I am leaning on you with weakened legs while clinging to you with fingers crumbling to dust. I selfishly want you here. I was hateful but still need you. Press your truth upon my skin and shape lies against my lips. Then maybe I will believe I won’t die each night. Press your fingers into the spaces along my spine to help me stand. Press your heart into the empty space of my chest to help me remember how to live. Help me.
I will sweep you into my arms so your broken body can be healed again. I will carry you through this self-made barron desert as my hands, lips and breath will hold you together. I will whisper all the truths about secrets that lay in your eyes. I will show you the embers burning beneath your own skin to remind you how to pull your own phoenix limbs from the ashes of this midnight disaster. I will show you that you can trust and I will never let you fall again. When I know the time is right, I will admit to you that, like oxygen and dreams….I need you too.

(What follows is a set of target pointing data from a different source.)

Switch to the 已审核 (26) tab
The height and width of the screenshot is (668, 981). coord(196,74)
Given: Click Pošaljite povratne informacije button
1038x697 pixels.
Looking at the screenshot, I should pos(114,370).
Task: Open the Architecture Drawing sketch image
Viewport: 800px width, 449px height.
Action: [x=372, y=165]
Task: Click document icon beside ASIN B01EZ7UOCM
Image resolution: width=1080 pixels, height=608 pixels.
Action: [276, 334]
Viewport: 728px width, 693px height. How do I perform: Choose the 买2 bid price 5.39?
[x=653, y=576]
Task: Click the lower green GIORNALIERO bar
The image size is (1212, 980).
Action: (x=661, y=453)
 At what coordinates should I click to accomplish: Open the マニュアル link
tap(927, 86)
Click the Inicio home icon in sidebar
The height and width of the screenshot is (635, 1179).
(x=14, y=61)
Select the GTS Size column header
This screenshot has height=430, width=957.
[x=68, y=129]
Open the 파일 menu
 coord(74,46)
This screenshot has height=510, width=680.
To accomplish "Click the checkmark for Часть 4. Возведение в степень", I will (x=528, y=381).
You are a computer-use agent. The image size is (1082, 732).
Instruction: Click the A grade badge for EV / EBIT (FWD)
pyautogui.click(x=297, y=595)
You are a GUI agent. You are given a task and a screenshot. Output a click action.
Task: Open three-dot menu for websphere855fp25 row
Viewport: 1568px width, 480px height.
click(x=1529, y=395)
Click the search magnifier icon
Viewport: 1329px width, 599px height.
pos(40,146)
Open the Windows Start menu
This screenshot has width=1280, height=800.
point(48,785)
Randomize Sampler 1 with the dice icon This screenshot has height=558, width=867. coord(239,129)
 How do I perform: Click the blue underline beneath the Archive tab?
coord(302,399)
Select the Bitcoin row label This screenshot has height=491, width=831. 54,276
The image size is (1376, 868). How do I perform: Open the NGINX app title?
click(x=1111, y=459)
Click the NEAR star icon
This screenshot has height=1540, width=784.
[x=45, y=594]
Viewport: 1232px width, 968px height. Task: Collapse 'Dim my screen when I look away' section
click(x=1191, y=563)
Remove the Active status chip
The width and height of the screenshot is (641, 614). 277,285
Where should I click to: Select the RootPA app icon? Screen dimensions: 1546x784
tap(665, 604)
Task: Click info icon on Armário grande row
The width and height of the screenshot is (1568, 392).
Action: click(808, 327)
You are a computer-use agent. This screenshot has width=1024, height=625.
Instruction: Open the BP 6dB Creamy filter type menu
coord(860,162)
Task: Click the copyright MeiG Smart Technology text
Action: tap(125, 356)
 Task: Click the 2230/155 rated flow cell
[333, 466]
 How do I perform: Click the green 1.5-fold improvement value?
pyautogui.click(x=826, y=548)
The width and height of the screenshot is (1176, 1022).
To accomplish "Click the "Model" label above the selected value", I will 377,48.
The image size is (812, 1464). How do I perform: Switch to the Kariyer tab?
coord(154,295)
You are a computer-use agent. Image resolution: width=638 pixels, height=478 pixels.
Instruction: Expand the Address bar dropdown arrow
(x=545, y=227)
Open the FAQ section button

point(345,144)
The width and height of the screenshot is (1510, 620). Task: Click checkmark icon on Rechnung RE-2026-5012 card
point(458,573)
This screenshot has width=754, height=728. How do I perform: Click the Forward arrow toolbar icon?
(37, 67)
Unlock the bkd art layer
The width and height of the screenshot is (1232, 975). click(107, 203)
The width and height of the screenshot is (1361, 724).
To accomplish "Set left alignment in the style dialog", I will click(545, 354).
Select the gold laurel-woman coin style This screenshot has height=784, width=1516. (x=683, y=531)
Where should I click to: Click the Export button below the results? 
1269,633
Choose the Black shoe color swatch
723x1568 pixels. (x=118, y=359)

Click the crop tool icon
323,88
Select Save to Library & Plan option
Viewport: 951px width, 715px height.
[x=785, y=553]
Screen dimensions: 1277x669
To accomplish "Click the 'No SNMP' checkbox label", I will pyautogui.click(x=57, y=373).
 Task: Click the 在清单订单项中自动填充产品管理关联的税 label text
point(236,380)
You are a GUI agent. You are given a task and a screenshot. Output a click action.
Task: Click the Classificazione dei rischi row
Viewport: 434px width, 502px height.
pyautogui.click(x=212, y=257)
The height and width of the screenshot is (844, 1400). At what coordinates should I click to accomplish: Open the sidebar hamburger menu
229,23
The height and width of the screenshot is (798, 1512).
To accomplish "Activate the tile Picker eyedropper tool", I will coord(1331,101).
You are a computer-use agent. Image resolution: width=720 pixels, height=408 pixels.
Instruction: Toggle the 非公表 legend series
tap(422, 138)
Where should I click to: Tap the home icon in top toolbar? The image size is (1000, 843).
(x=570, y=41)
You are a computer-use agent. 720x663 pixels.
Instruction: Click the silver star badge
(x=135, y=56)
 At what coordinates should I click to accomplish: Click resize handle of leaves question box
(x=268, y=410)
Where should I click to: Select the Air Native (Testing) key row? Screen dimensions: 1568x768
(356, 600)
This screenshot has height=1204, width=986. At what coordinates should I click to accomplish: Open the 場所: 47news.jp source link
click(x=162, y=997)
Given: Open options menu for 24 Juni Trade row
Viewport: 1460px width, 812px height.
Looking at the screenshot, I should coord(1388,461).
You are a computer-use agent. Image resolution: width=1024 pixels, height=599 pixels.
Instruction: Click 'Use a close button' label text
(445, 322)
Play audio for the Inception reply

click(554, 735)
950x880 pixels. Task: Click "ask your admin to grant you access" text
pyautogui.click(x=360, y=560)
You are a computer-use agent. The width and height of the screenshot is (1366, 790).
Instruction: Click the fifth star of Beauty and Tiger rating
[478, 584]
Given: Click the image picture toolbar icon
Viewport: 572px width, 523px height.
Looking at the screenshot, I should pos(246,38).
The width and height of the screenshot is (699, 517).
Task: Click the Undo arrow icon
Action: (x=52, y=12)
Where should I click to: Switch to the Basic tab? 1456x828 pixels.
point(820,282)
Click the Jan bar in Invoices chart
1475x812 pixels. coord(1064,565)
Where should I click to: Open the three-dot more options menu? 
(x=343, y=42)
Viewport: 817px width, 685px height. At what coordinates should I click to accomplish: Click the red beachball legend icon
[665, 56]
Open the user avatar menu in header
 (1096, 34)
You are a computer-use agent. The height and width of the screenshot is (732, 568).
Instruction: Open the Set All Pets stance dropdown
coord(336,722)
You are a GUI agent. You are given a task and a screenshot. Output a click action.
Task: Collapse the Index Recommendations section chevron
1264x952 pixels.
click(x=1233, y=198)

I may need you, oh yes I do, but I cannot trust you. Even as I am falling against you, I do not believe. I have been caught before and then left to drop; by you. My spine has kissed my skull until the blood licked my neck. Fate has crushed me with its fingers and allowed destiny to draw the knife against my tender flesh. So when I let you hold me, do not be surprised when I am tense like an arrow’s bow just waiting to be snap. Just waiting for that breath before disaster.
I can prove to you these are more than just masquerade promises dancing off my tongue. If my body absorbs a thousand arrows that you have fired at me in fear, then I will take a thousand times infinity more to show you that I can. My fingers will never let you sleep and my grip will not falter. I will hold you up until I am not needed anymore. When you are once more standing on the mountaintops, and swimming through the water drenched clouds, opening your mouth and crying out a song of contentment. Until you are bathing in the sunrise and sipping nectar of the stars. You do not have to trust me or even love me but I will never let go.
Please hold me tight against the waves of your chest and ignore my begging mouth. Ignore my fingers clawing at you and my teeth clenched in my devil-mouth. Just hold me against your skin to let me remember what it is like to feel human again. I want to feel my old fire coursing through my veins, racing down my nervous system like a heart attack. Kiss me until I am breathless and I am nothing but lips, hands and desire. Love me until my pulse quickens and I can breathe once more. Please love me.
I give you my arms, lips and body; please take them. Fall into my hurricane heart and see what it is like to be the start of something beautiful and the end of a broken city of hopes and dreams. We collide like ions and scream through the sky. Feel the friction of our bodies as you it starts a spark in your toes and surges through your body, lighting you up inside. I am loving you until these flashes push your heart into the sky, slamming it into the clouds and start a downpour. I will love you until all these storms around us are over and when the world is broken but growing anew. The only sound left will be our steady breathing as the clouds pass away; whatever happens I will love you.